能否把下面这篇讲强化学习在入侵检测中应用的文章里的一段逐字照录下来？从含有“Lopez-Martin, Manuel, Belen”的地方开始，录到“a labeled dataset.)”为止。

[所给文本]
+---+
强化学习的一些应用-入侵检测方向论文

王茂南

3372
文章

75
评论

2020年9月7日07:31:23

评论1 11675字阅读38分55秒

摘要这一篇文章记录一下强化学习在网络流量检测, 入侵检测方面的相关应用.

文章目录(Table of Contents)

简介

这一篇还是会介绍一下强化学习在实际中的应用. 之前一篇讲过强化学习在控制信号灯上的应用, 强化学习的一些应用-信号灯方向论文. 这一篇主要介绍强化学习在入侵检测, 网络流量检测, 加密流量上的应用. 主要还是以论文介绍为主.

Application of deep reinforcement learning to intrusion detection for supervised problems

Lopez-Martin, Manuel, Belen Carro, and Antonio Sanchez-Esguevillas. "Application of deep reinforcement learning to intrusion detection for supervised problems." Expert Systems with Applications 141 (2020): 112963.

这一篇论文, 作者主要使用了不同的强化学习的方法(本文使用了四种强化学习的方法), 来进行入侵检测相关的实验, 并与传统的方法进行了比较. (In this work we present a novel application of several deep reinforcement learning (DRL) algorithms to intrusion detection using a labeled dataset.)

最终得到的结论是, 使用DDQN可以获得比较好的结果, 同时速度比较快.(The conclusion of this comparison is that our proposed framework, using the DDQN algorithm, offers a prediction performance better or similar to the state-of-the-art (SOTA) models, for the two datasets, with the additional advantage of being faster at prediction time.)
+---+
[数据摘录]
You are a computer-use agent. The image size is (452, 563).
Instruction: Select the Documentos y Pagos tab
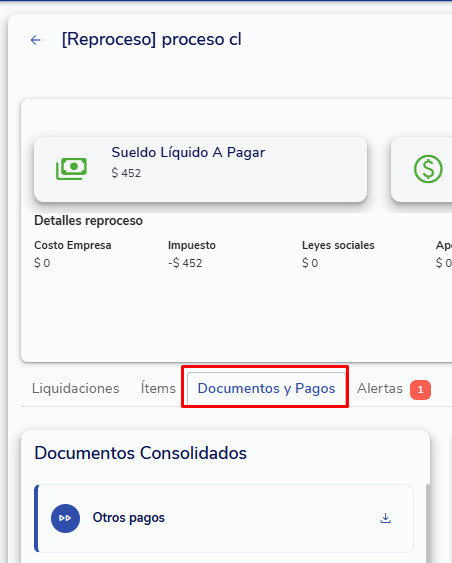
+---+
[参考解答]
Lopez-Martin, Manuel, Belen Carro, and Antonio Sanchez-Esguevillas. "Application of deep reinforcement learning to intrusion detection for supervised problems." Expert Systems with Applications 141 (2020): 112963.

这一篇论文, 作者主要使用了不同的强化学习的方法(本文使用了四种强化学习的方法), 来进行入侵检测相关的实验, 并与传统的方法进行了比较. (In this work we present a novel application of several deep reinforcement learning (DRL) algorithms to intrusion detection using a labeled dataset.)